Quem trabalha no setor vive o pior momento histórico dos últimos anos. Jorge Damasceno, 60 anos, é empresário e atua há décadas no turismo. Ele conta que nunca havia presenciado uma crise tão intensa. “Lembro que tivemos um impacto muito grande na época da mudança da moeda para o real, mas nem isso chega aos pés do momento de hoje. São cinco meses em que tudo está parado. Ninguém previa algo assim”, diz. No entanto, Jorge vê um futuro melhor. “Creio que as pessoas vão ter que buscar Brasília por soluções no período pós-pandemia. Segmento médico, financeiro, agronegócio, industrial e outros terão uma demanda muito grande para pensar nos novos cenários. Então, o centro do país tem que abrir o olho para isso, enxergar lá na frente”, avalia.

Múltiplos empregos

O tamanho da crise aumenta quando analisados os empregos gerados pelo turismo, como exemplifica Jorge. “Na minha área, de eventos corporativos, temos simpósios, seminários e eventos semelhantes em que a gente consegue envolver muitos segmentos. Temos o trabalho de pessoas para tradução, recepção, guia, transporte, hotelaria, gastronomia. Ou seja, são vários trabalhadores envolvidos. Hoje, a perda dessas pessoas é muito grande. E nós temos famílias, filhos”, lembra. O empresário explica que o setor de hotéis elaborou uma série de protocolos de segurança sanitária para cumprir as determinações do governo local e ir além das recomendações, garantindo maior sensação de conforto. Contudo, seminários que aconteciam com 400 participantes antes da pandemia devem contar com metade do público após este período.
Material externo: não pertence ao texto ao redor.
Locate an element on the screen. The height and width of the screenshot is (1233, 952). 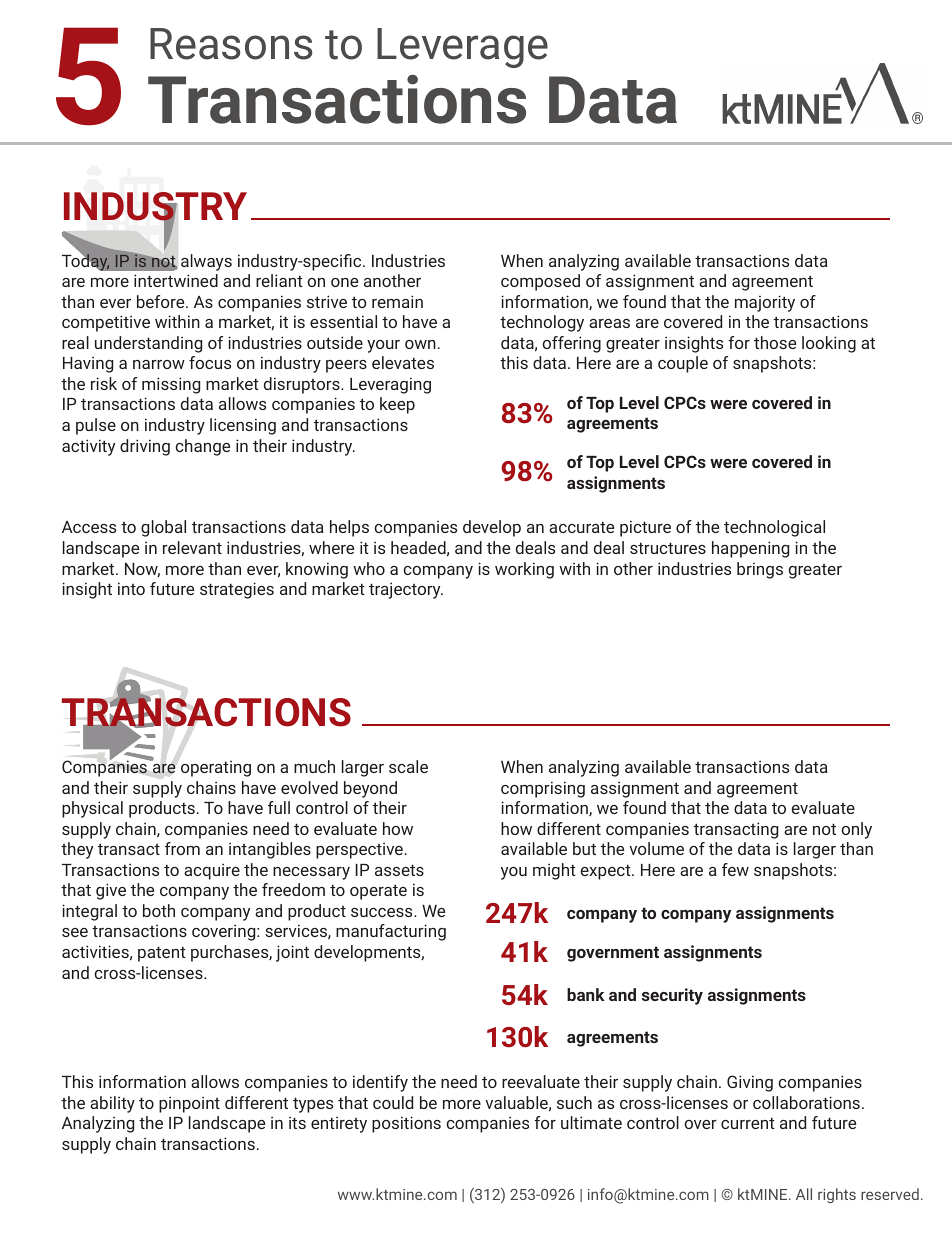
positions is located at coordinates (406, 1124).
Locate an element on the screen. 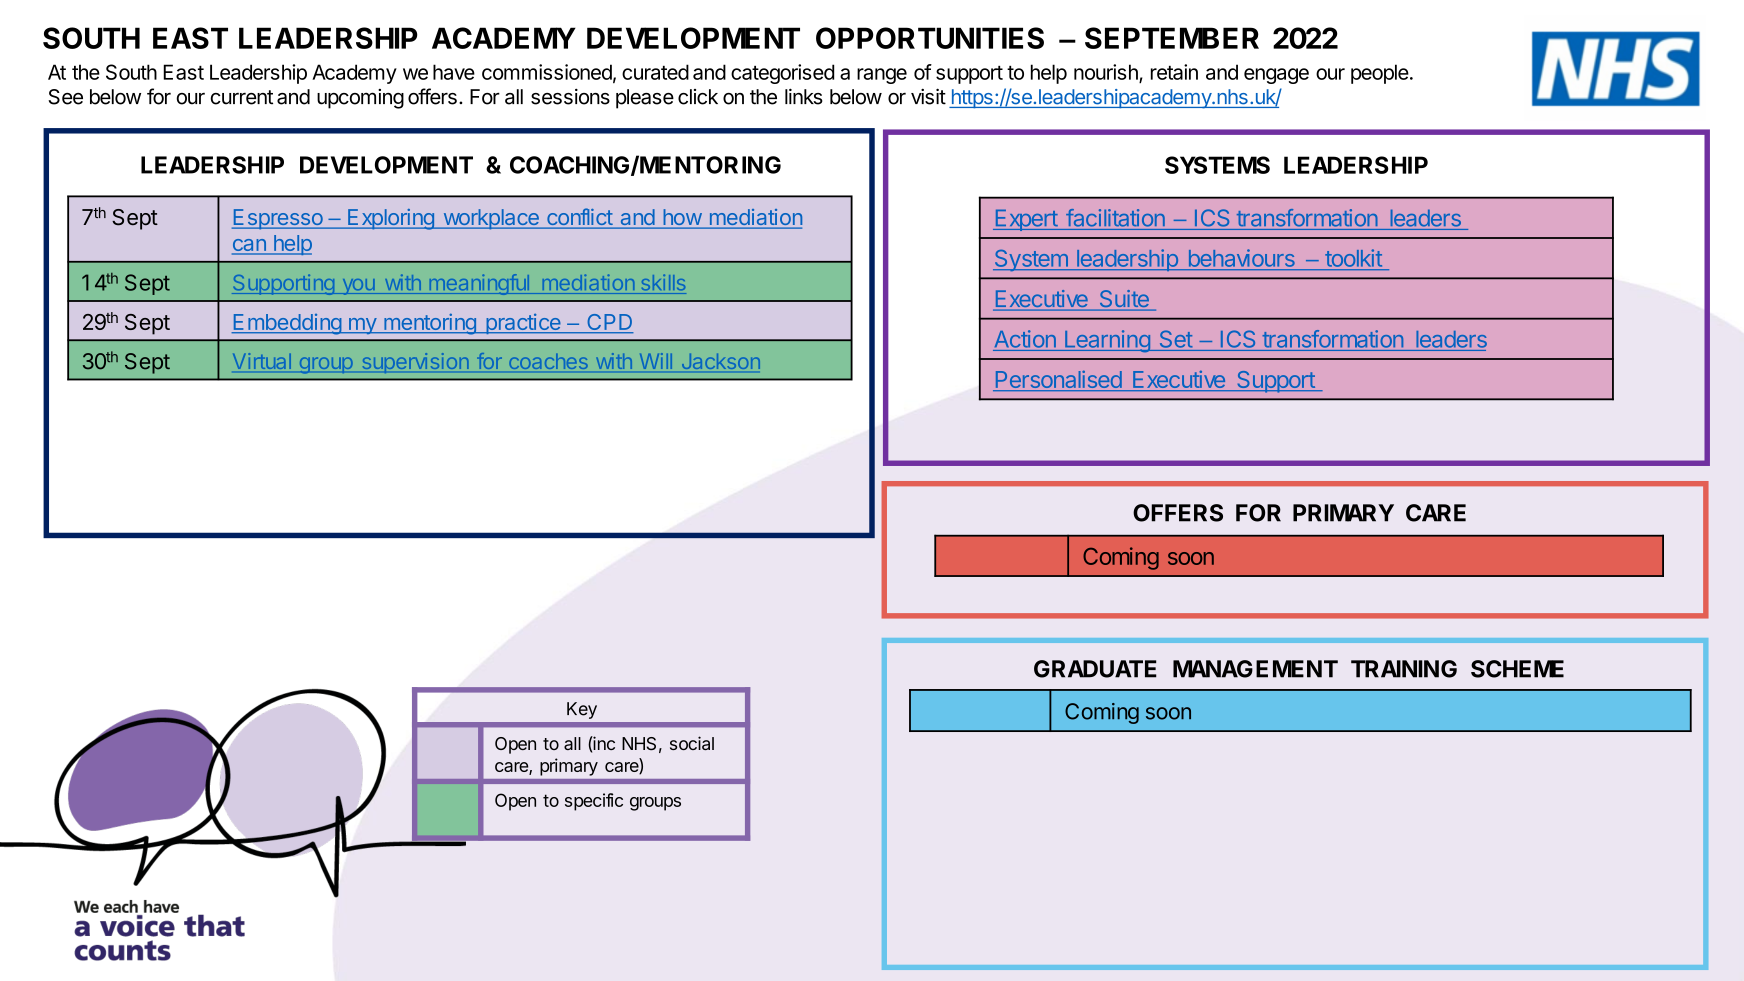 This screenshot has width=1744, height=981. categorised is located at coordinates (782, 74).
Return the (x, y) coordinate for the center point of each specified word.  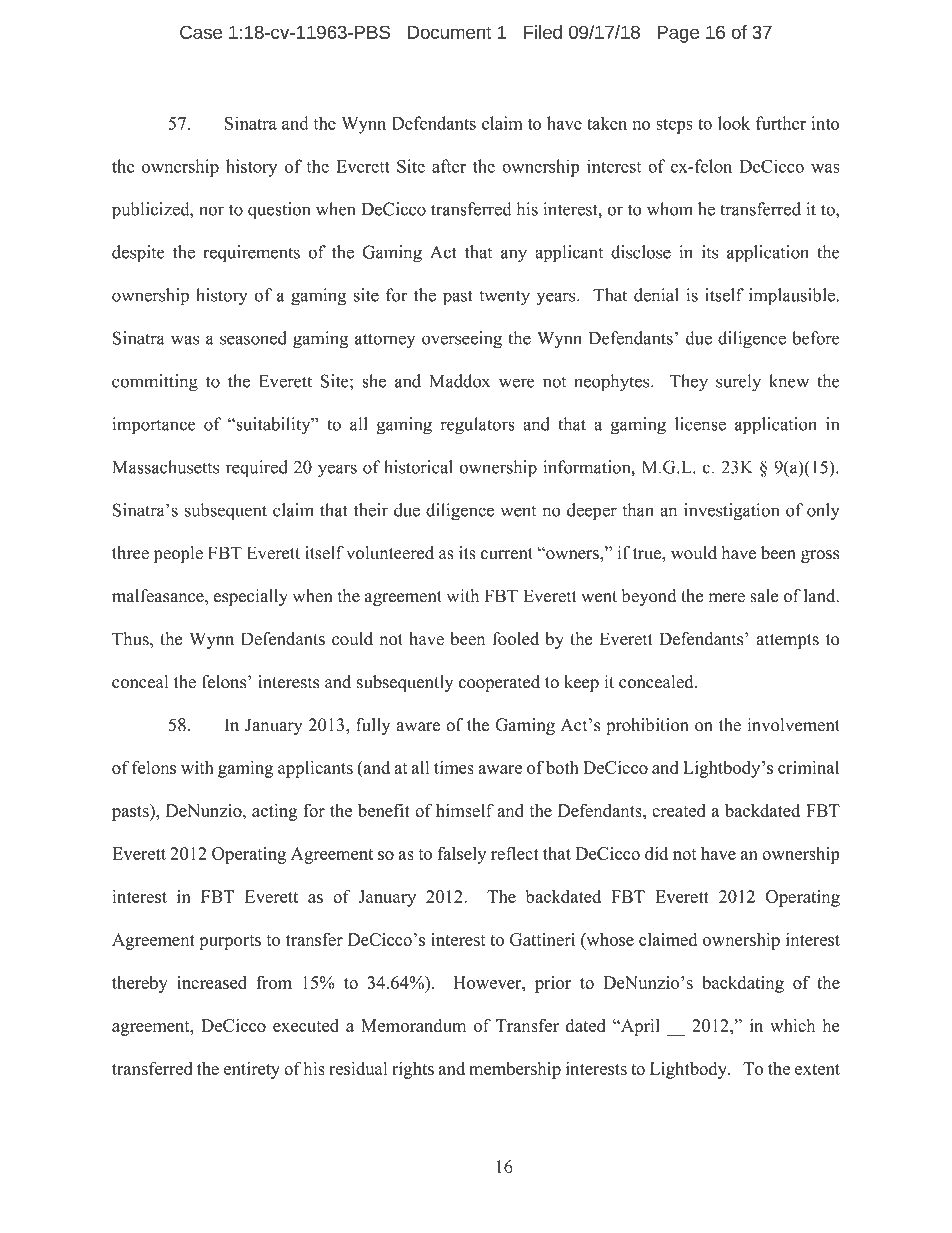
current (507, 554)
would (694, 553)
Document (450, 32)
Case (201, 32)
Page (678, 34)
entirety (252, 1070)
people (178, 554)
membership (515, 1070)
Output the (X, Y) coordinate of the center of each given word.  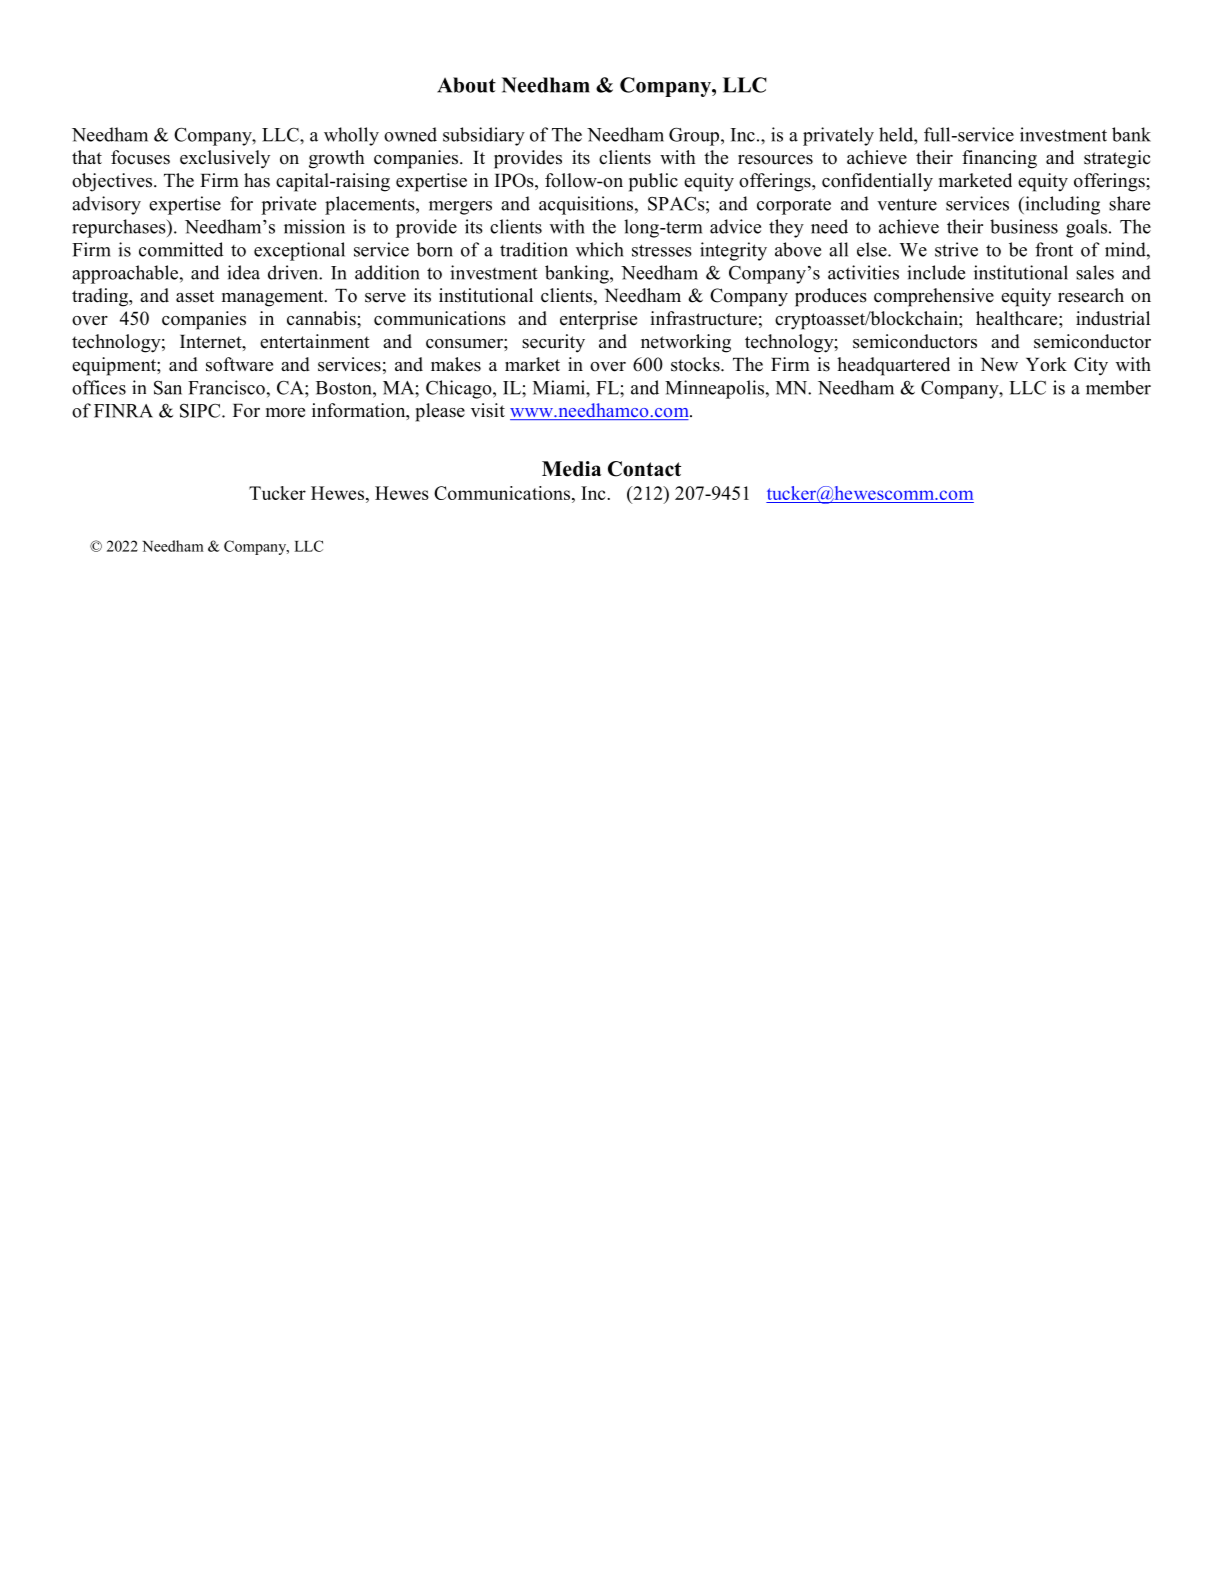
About (466, 85)
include (936, 272)
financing (999, 159)
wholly (351, 136)
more (285, 413)
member (1118, 387)
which (600, 249)
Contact (644, 469)
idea (243, 272)
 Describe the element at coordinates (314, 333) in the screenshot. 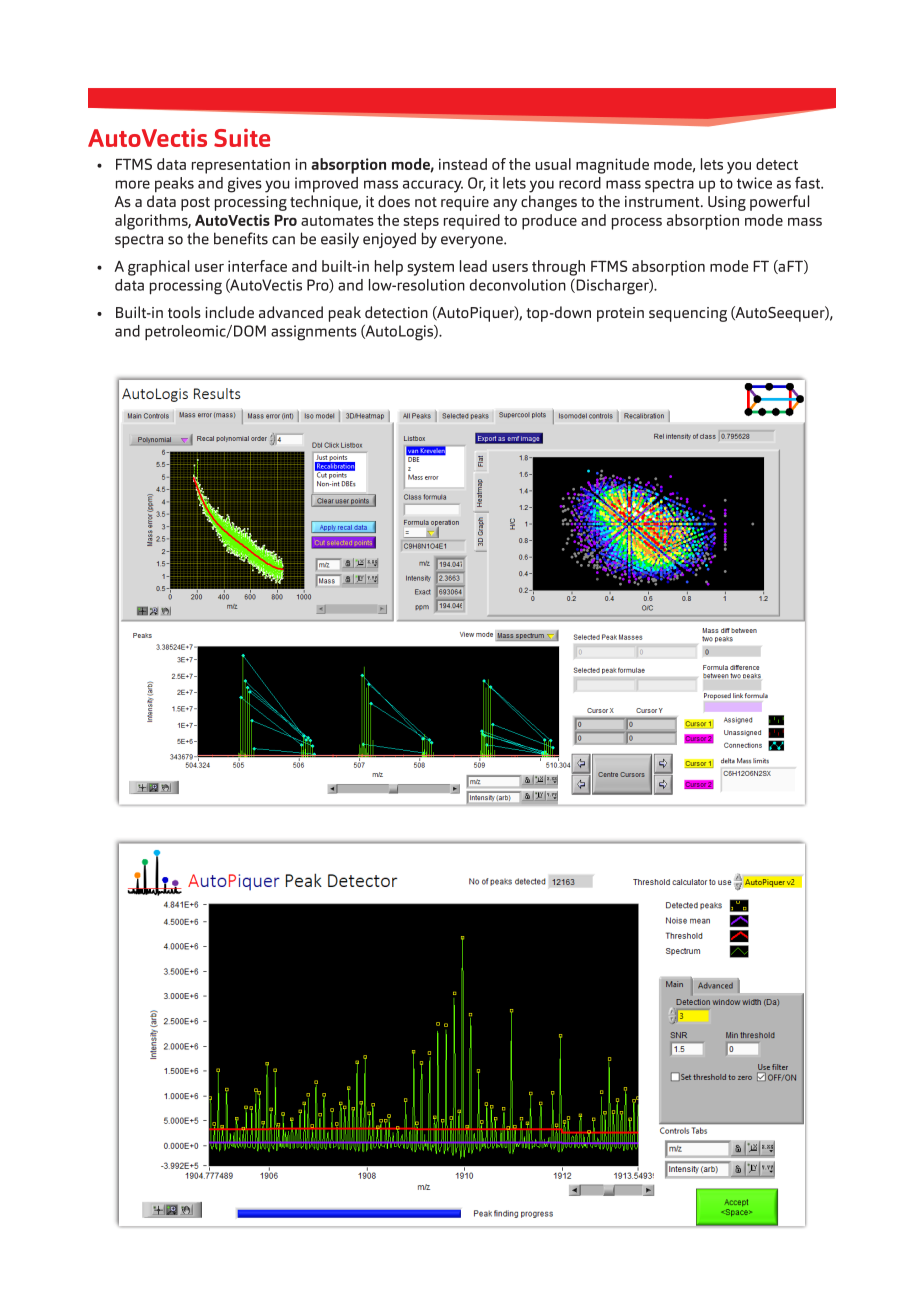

Os gastos, entretanto, continuam altos, apesar da quase inatividade, de acordo com o presidente da Associação Brasileira da Indústria de Hotéis do Distrito Federal (Abih), Henrique Severien. “Pode haver a impressão de que se não temos hóspedes, não temos consumo. Mas, o local continua funcionando com demanda mínima, e ela representa um custo muito relevante. Um hotel de 300 apartamentos não vai deixar de pagar R$ 25 mil de energia, mesmo que não tenha hóspede. Sem contar as várias manutenções obrigatórias por lei, como a de combate a incêndio, que custam muito”, detalha. Henrique cita que há grandes grupos de hotéis no DF que deixaram até quatro unidades sem nenhuma operação nestes meses.

Na avaliação de Henrique, os caminhos para diminuir a crise passam por incentivos de minimização de custos. “Agora, não há que se falar em captação de negócios, a cadeia produtiva não tem possibilidade de adotar postura proativa comercialmente, porque o isolamento social é a palavra de ordem. Mas, existem inúmeras medidas para minimizar os danos, como a expansão de programas criados para manutenção de postos de trabalhos, revisão de taxas, de ônus, de folha salarial, de ICMS e de custos, como fornecimento de água e luz”, explica. Para o futuro, Henrique pensa em alternativas de modelos de negócio, no DF. “Nossa hospedagem está muito ligada ao corporativo, não às férias, por exemplo. Então, a média de hospedagem não é de sete dias, como em outras capitais, varia entre dois e três dias. Esse é um cenário crítico, mas poderíamos ter um pouco mais de criatividade para encontrar caminhos”, afirma.